可即時檢測心肌細胞行為之壓電換能器開發

Abstract

在目前心血管的研究以及心血管藥物篩檢中，心肌細胞的特徵行為是重要檢測的參數之一，其中包括施力曲線、收縮表現、跳動頻率等特性，因此，檢測心肌細胞收縮行為的平台也相繼的被提出，而其中又以微機電製程為主軸，發展柔性結構的設計與微流體系統的設計應用最為廣泛。 但目前研究中，檢測心肌細胞收縮行為的平台，最為常見的都是以光學儀器觀測細胞本身或透過基材形變，並擷取高精度的影像訊號，進行後端處理進而得到細胞的形變曲線，間接的推射細胞的施力行為。為了能達到自動化且直接性的量測心肌細胞的施力曲線，本研究提出一種檢測平台的設計，以聚偏二氟亞乙烯(polyvinylidene fluoride; PVDF)的柔性壓電聚合材料做為壓電換能器的核心，為了保持其壓電特性，本研究開發出製程溫度低於55oC的低溫製造技術，製作出壓電換能器陣列。並結合智能結構進行開發三項仿生技術，包含細胞對於壓電基材的從屬性、促使細胞對壓電基材產生依附性、微組織培養技術，並成功的誘導心肌微組織產生自發性的跳動。最終，本研究架設可自動化量測心肌微組織自我收縮之介面系統，成功的量測到心肌細胞的週期性收縮訊號，實現可自動化且直接性檢測心肌細胞施力訊號的目標。
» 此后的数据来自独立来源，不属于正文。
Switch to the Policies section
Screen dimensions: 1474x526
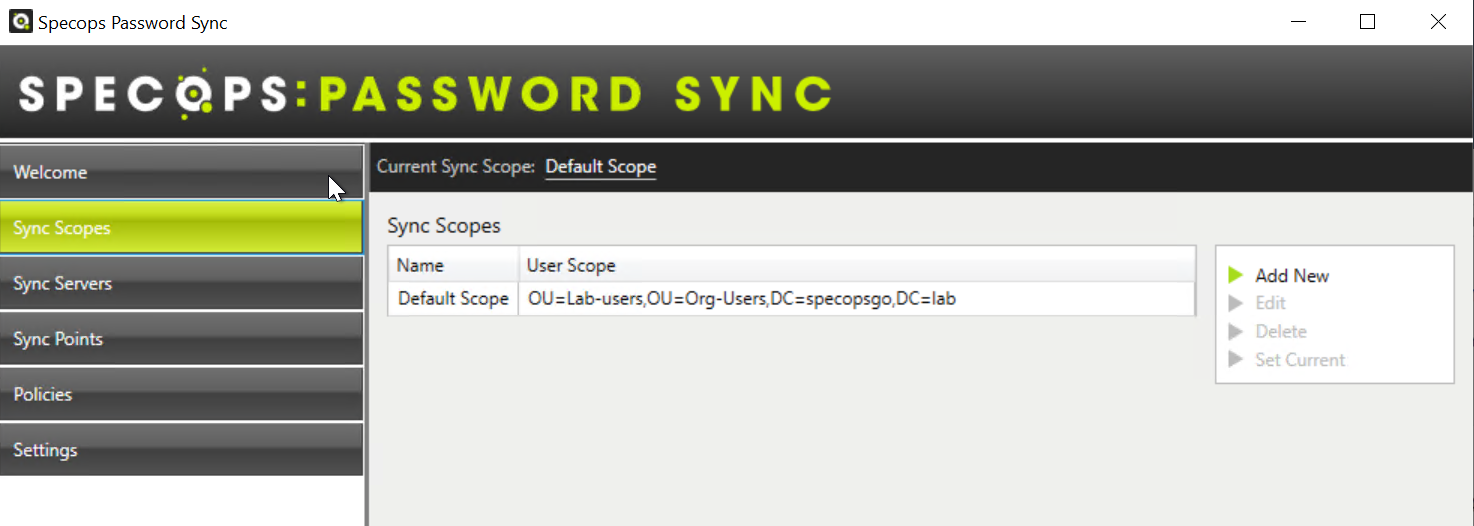(x=181, y=394)
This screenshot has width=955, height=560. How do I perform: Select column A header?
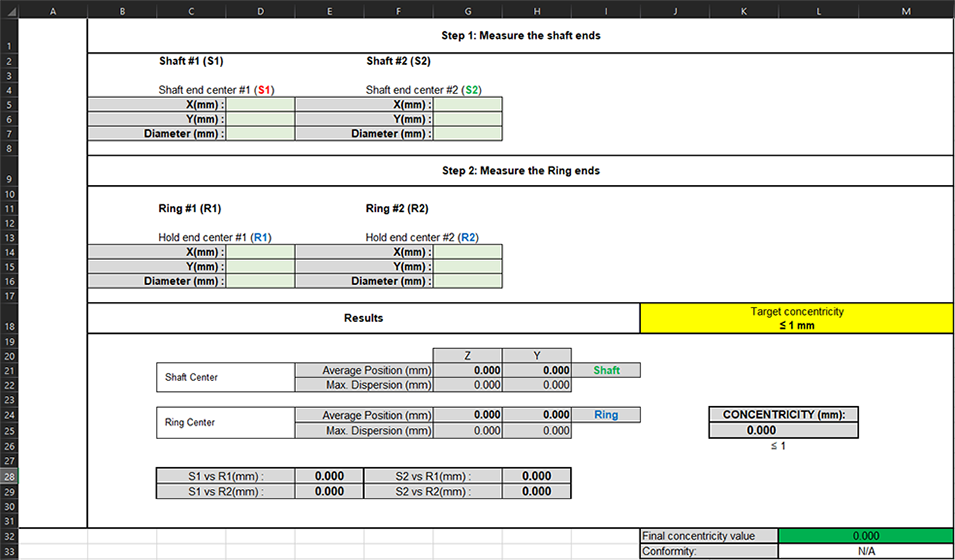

Current challenges for cardiovascular research and cardiovascular drug screening is the necessity to study the biomechanical responses of cardiomyocytes, such as, force profile, systolic and diastolic forces, beating frequency, contraction rate. Hence, the detecting platforms for monitoring contracting behaviors of cardiomyocytes have been proposed, while the design of flexible substrate and MEMS based microfluidic system were most widely use. However, the majority of reported methods were based on high quality images to calculate the deformation and strain of cardiomyocytes. Then the actual mechanical force and stress were estimated by measured strain values. It is an indirect detection and could not infer the actual force output of a cardiomyocyte. In this study, a detection platform for real time monitoring contracting behaviors of cardiomyocytes was developed. A flexible polyvinylidene fluoride (PVDF) thin-film was chosen to serve as the core of the piezoelectric transducer. In order to preserve its piezoelectric property, low temperature fabrication process that could control overall processing temperature to be lower than 55oC was developed. Piezoelectric transducer arrays were successfully microfabrication. Tissue engineering technique was introduced to develop a biomimetic substrate for promoting cardiomyocyte maturation. Finally, an interface system that can monitor the force response of cardiac microtissues was implemented. Experimental results demonstrated that the mechanical information of the cardiac mictotissues could automatically be converted into electrical signals by the piezoelectric transducer.